AQT now supported by the backend of HQS Quantum Simulations

August 2021: AQT’s trapped-ion quantum computers are now supported by the HQS Quantum Simulations backend

HQS extends the open source quantum computing library qoqo and allows developers to run their quantum algorithms on AQT’s simulators. This is the first step on the way to granting access to the AQT quantum computers in the near future.

The steady development of quantum technologies is bringing their promise closer and closer to the market, as companies around the world aim to deliver their quantum enhanced solutions to the general public. In a bid to allow developers everywhere to participate and use quantum computers, HQS Quantum Simulations has announced the release of a library connecting its open source quantum computing library, qoqo, to AQT’s quantum simulators, with an intended complete support of their trapped-ion quantum computers in the future.

As the physical limits of conventional computing are starting to appear in many R&D labs around the world, quantum computing is considered to be the natural way forward for resource-intensive tasks that are currently pursued using high performance computing (HPC) clusters: physical, chemical, and manufacturing simulations are all expected to move on to quantum computing in the coming decades.
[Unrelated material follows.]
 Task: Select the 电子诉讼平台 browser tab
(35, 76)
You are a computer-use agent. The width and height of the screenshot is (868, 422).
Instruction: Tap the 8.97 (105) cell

Yet, the path ahead is rife with obstacles, as experimental realizations of quantum bits, or qubits, the fundamental components of quantum computers, are notoriously difficult to achieve. The useful quantum properties of qubits are fragile and very easily lost when they are exposed even to the tiniest disturbances in their surroundings, leading to the phenomenon known by physicists as decoherence. Currently, various hardware approaches are pursued to realize inherently resilient qubits. Quantum computers based on trapped ion technology are promising in various respects: compared with other architectures, trapped ion quantum computers have a strong advantage when it comes to qubit connectivity, and gate fidelity. Ion traps have been central in the pioneering of several milestones in quantum information processing and they have become the platform on which the most complex quantum algorithms have been performed; the team at AQT has made several contributions to these outstanding achievements.

qoqo is a quantum circuit representation library developed by HPQ Quantum Simulations, which empowers developers to build quantum circuits and run them on different backends. With the connection of AQT’s technology to qoqo, users are now able, without any modification to their existing circuits, to run them on AQT’s quantum simulators, both with and without noise. This marks a helpful technical accomplishment and a sound stepping stone for the future implementation of AQT’s quantum hardware as a qoqo backend.